Daily bit(e) of C++ | Valid parentheses sequences
Daily bit(e) of C++ #182, Common interview problem: Valid parentheses sequences
Today we will look at a common C++ interview problem: Valid parentheses sequences.
Given n pairs of parentheses, generate all valid combinations of these parentheses.
For example, for n==3 all valid combinations are: ()()(), (()()), ((())), (())() and ()(()).
Before you continue reading the solution, I encourage you to try to solve it yourself. Here is a compiler Explorer link with a couple of test cases: https://compiler-explorer.com/z/eYWeMEhTr.
Solution
Enumerating all possible combinations under a specific constraint is a canonical problem for backtracking.
Backtracking explores the solution space in depth-first order while ensuring the path/partial solution maintains all imposed constraints.
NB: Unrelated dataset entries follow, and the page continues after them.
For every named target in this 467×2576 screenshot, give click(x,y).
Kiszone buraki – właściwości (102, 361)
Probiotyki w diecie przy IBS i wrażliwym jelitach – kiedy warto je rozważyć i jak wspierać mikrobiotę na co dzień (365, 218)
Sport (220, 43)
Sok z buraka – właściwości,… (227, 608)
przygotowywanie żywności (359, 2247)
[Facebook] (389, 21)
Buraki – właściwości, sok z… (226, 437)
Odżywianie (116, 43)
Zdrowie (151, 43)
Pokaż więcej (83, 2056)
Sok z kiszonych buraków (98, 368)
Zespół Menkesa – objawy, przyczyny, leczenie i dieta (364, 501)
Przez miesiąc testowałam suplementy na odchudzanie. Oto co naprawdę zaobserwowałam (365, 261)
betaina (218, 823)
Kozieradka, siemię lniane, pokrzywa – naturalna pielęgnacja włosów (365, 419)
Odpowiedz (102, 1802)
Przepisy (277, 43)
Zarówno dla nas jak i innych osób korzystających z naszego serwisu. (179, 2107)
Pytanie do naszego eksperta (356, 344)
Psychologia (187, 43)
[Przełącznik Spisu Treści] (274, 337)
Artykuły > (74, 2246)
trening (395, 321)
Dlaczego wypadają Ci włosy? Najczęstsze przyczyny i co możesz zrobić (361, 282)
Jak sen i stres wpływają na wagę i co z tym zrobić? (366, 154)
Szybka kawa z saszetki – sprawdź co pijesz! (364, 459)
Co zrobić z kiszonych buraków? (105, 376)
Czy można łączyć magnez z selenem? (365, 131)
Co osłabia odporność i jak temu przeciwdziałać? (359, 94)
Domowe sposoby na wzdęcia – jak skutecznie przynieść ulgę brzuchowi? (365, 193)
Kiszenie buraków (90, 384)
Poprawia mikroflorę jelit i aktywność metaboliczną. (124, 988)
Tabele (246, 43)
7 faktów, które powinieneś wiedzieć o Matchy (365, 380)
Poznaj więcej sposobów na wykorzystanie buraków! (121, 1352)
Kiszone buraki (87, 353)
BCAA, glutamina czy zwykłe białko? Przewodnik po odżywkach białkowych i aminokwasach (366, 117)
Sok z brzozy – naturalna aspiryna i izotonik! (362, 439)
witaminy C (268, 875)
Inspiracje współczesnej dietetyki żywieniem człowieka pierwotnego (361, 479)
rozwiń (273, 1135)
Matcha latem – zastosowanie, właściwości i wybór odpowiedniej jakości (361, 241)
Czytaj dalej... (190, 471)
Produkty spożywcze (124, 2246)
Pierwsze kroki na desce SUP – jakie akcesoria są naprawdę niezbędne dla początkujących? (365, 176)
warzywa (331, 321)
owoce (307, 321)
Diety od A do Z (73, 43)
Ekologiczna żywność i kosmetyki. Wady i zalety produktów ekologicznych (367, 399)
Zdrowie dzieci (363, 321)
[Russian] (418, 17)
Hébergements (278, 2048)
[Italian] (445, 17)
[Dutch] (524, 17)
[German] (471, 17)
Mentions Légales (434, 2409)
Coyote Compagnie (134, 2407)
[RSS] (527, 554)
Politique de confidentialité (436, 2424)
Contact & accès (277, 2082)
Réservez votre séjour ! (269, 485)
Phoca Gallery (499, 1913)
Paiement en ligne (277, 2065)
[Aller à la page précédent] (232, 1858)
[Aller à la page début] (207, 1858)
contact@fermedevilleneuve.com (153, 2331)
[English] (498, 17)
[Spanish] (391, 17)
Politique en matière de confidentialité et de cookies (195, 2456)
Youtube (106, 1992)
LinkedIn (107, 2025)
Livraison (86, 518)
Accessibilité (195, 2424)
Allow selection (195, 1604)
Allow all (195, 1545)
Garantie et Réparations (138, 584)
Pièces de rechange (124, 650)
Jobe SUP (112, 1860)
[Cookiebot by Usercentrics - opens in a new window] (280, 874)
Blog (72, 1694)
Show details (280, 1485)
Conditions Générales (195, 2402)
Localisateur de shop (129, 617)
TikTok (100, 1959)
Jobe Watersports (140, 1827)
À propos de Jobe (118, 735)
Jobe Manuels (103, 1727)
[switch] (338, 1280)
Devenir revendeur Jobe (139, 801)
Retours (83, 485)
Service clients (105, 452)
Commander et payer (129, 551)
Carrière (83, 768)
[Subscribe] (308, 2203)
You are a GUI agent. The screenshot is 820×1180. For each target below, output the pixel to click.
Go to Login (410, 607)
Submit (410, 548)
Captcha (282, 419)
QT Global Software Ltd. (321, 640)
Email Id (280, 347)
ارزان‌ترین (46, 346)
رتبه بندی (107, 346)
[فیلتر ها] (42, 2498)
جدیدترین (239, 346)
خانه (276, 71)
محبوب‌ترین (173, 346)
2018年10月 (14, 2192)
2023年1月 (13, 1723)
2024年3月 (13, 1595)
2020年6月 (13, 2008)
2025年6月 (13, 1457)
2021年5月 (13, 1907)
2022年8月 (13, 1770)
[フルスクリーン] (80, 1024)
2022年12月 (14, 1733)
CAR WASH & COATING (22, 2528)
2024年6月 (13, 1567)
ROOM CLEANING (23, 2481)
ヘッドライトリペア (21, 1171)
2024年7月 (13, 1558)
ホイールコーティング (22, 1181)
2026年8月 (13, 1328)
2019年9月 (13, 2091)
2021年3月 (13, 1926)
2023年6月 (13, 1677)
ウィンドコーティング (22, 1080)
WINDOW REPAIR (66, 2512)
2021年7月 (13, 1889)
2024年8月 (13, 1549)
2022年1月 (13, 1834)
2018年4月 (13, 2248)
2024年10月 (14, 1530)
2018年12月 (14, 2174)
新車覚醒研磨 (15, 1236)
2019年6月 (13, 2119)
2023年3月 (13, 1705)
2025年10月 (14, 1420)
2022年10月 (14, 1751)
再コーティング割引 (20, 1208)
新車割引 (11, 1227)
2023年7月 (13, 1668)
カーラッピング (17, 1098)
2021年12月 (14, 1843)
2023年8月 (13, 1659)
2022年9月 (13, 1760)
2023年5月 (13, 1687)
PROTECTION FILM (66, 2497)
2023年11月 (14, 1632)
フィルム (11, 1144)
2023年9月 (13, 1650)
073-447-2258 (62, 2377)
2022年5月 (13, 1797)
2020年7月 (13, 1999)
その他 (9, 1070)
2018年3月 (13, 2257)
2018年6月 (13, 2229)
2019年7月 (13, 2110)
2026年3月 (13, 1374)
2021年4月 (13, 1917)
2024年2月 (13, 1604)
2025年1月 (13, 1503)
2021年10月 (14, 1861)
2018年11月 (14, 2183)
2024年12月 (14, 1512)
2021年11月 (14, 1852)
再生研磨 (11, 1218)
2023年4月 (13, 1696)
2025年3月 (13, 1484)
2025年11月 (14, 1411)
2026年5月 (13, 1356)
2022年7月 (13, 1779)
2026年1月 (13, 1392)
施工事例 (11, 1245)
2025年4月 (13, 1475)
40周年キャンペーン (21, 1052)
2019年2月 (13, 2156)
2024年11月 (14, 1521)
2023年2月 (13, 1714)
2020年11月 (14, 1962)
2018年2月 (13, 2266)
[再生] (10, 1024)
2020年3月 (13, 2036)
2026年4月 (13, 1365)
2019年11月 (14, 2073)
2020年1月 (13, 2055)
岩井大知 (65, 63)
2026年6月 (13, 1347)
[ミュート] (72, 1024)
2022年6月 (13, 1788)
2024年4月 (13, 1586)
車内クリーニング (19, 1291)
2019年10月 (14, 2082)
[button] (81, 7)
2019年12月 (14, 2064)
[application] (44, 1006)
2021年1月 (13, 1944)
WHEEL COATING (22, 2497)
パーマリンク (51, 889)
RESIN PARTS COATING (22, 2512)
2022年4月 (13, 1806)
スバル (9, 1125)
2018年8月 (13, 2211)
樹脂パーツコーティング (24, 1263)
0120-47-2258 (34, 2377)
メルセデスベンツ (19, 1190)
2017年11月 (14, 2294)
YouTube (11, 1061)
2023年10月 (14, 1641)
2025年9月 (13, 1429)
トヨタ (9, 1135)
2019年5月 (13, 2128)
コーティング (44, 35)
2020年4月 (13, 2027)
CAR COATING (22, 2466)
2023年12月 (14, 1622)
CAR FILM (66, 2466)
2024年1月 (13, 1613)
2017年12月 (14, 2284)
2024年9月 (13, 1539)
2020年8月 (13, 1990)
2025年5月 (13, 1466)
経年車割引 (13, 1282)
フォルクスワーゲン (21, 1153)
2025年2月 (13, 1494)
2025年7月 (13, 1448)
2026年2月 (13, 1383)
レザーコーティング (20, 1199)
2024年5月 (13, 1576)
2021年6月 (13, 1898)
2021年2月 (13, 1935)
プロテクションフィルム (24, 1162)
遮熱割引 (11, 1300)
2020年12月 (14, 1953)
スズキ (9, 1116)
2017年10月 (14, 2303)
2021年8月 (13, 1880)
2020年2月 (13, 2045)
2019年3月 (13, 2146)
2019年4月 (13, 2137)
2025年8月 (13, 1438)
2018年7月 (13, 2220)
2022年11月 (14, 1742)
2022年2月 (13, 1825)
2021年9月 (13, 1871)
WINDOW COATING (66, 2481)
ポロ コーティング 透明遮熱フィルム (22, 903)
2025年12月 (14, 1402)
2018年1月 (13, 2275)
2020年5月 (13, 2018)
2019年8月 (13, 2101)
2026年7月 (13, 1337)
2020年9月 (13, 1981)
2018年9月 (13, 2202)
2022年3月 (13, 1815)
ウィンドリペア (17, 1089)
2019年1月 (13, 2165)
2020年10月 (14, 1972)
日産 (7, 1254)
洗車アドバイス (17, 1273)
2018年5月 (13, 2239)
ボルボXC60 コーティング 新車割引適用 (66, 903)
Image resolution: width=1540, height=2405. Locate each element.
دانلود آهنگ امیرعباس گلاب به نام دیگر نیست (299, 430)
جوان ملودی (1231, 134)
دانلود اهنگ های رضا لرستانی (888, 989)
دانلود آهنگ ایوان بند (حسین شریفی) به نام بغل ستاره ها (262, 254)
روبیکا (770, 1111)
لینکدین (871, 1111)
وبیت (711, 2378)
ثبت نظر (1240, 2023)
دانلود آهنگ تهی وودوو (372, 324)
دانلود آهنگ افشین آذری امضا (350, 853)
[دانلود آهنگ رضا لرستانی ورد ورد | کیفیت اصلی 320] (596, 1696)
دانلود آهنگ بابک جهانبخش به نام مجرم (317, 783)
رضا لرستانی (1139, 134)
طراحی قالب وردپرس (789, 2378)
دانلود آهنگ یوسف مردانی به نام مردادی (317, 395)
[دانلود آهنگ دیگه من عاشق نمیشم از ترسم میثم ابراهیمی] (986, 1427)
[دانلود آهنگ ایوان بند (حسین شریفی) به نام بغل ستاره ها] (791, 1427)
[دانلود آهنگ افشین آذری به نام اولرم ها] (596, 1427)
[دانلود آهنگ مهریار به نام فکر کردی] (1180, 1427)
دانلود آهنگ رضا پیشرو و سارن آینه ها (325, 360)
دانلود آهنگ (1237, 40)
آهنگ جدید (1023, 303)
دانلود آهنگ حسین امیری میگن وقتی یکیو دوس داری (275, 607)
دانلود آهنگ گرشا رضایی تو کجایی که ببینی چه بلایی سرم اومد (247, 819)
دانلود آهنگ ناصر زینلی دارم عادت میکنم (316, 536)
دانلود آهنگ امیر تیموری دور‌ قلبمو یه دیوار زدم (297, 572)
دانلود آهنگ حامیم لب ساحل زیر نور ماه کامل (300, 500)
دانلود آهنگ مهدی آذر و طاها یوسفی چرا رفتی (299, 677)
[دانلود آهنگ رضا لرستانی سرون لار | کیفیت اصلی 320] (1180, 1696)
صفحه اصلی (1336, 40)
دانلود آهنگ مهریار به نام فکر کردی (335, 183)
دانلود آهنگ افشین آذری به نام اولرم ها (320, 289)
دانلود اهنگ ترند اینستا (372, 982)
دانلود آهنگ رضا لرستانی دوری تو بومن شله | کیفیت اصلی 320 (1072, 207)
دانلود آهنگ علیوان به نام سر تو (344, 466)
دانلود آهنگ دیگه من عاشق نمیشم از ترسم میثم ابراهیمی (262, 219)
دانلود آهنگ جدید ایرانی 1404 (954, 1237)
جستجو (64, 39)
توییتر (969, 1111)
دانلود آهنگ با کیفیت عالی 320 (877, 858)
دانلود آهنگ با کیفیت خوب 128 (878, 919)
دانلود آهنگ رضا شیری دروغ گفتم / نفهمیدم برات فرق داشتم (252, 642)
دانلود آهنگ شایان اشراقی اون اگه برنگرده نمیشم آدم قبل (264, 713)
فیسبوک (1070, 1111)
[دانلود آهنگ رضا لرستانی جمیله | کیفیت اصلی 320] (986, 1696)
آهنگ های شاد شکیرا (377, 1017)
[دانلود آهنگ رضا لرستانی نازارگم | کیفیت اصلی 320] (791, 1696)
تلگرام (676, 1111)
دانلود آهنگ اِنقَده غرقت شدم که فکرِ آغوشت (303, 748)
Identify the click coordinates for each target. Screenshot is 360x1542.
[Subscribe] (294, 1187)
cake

For our problem of generating valid combinations of parentheses, each step during our exploration is either adding a left or right parenthesis. To maintain the constraint of validity, we need to follow the following rules:
We only have n left parenthesis; therefore, we can only add one if we haven’t used n.
A right parenthesis must always match some preceding left parenthesis; therefore, we can only add a right parenthesis if the number of left parentheses exceeds the number of right parentheses.
Finally, to avoid re-counting the number of left and right parentheses we have already used, we keep track of these numbers as we recurse towards the solution.